Data items

<<<<

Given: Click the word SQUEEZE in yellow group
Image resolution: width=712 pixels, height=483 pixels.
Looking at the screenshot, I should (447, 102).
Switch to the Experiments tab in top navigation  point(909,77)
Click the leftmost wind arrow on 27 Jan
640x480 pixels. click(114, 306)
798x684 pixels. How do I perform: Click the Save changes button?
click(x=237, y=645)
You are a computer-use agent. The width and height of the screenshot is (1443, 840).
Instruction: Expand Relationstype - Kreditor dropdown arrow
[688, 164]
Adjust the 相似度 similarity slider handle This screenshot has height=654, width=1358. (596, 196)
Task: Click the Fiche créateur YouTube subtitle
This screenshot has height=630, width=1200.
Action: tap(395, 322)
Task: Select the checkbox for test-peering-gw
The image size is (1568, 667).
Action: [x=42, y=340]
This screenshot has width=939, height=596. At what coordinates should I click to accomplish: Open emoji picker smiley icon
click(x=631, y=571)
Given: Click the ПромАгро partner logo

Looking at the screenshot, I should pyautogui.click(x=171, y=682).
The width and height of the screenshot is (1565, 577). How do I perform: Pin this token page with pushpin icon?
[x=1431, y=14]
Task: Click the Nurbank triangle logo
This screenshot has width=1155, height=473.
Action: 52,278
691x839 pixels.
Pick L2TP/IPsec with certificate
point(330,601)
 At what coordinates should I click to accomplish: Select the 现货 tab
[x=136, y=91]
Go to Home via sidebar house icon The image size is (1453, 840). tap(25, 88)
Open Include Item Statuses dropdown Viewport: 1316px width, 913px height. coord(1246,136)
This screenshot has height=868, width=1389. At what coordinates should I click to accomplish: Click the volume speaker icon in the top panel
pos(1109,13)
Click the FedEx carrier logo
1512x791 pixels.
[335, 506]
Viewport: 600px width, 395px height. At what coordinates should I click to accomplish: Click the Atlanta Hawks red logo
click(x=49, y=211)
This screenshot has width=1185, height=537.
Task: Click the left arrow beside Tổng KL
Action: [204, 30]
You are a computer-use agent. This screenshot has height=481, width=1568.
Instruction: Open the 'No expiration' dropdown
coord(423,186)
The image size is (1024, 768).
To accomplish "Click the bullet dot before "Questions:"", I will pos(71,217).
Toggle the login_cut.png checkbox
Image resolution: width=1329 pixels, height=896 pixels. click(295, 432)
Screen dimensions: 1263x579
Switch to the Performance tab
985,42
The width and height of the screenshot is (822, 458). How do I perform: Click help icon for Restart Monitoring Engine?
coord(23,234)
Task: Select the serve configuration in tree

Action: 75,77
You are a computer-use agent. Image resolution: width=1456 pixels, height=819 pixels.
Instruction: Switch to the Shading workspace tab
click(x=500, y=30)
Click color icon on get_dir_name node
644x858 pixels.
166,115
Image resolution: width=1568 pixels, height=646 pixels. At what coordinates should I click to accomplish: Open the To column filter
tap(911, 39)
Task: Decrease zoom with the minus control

>>>>

→ WHAT IS NEEDED:
Return all of the material above verbatim, line for line.

→ THE ANSWER:
Given: Click the word SQUEEZE in yellow group
Image resolution: width=712 pixels, height=483 pixels.
Looking at the screenshot, I should (447, 102).
Switch to the Experiments tab in top navigation  point(909,77)
Click the leftmost wind arrow on 27 Jan
640x480 pixels. click(114, 306)
798x684 pixels. How do I perform: Click the Save changes button?
click(x=237, y=645)
You are a computer-use agent. The width and height of the screenshot is (1443, 840).
Instruction: Expand Relationstype - Kreditor dropdown arrow
[688, 164]
Adjust the 相似度 similarity slider handle This screenshot has height=654, width=1358. (596, 196)
Task: Click the Fiche créateur YouTube subtitle
This screenshot has height=630, width=1200.
Action: tap(395, 322)
Task: Select the checkbox for test-peering-gw
The image size is (1568, 667).
Action: [x=42, y=340]
This screenshot has width=939, height=596. At what coordinates should I click to accomplish: Open emoji picker smiley icon
click(x=631, y=571)
Given: Click the ПромАгро partner logo

Looking at the screenshot, I should pyautogui.click(x=171, y=682).
The width and height of the screenshot is (1565, 577). How do I perform: Pin this token page with pushpin icon?
[x=1431, y=14]
Task: Click the Nurbank triangle logo
This screenshot has width=1155, height=473.
Action: 52,278
691x839 pixels.
Pick L2TP/IPsec with certificate
point(330,601)
 At what coordinates should I click to accomplish: Select the 现货 tab
[x=136, y=91]
Go to Home via sidebar house icon The image size is (1453, 840). tap(25, 88)
Open Include Item Statuses dropdown Viewport: 1316px width, 913px height. coord(1246,136)
This screenshot has height=868, width=1389. At what coordinates should I click to accomplish: Click the volume speaker icon in the top panel
pos(1109,13)
Click the FedEx carrier logo
1512x791 pixels.
[335, 506]
Viewport: 600px width, 395px height. At what coordinates should I click to accomplish: Click the Atlanta Hawks red logo
click(x=49, y=211)
This screenshot has width=1185, height=537.
Task: Click the left arrow beside Tổng KL
Action: [204, 30]
You are a computer-use agent. This screenshot has height=481, width=1568.
Instruction: Open the 'No expiration' dropdown
coord(423,186)
The image size is (1024, 768).
To accomplish "Click the bullet dot before "Questions:"", I will pos(71,217).
Toggle the login_cut.png checkbox
Image resolution: width=1329 pixels, height=896 pixels. click(295, 432)
Screen dimensions: 1263x579
Switch to the Performance tab
985,42
The width and height of the screenshot is (822, 458). How do I perform: Click help icon for Restart Monitoring Engine?
coord(23,234)
Task: Select the serve configuration in tree

Action: 75,77
You are a computer-use agent. Image resolution: width=1456 pixels, height=819 pixels.
Instruction: Switch to the Shading workspace tab
click(x=500, y=30)
Click color icon on get_dir_name node
644x858 pixels.
166,115
Image resolution: width=1568 pixels, height=646 pixels. At what coordinates should I click to accomplish: Open the To column filter
tap(911, 39)
Task: Decrease zoom with the minus control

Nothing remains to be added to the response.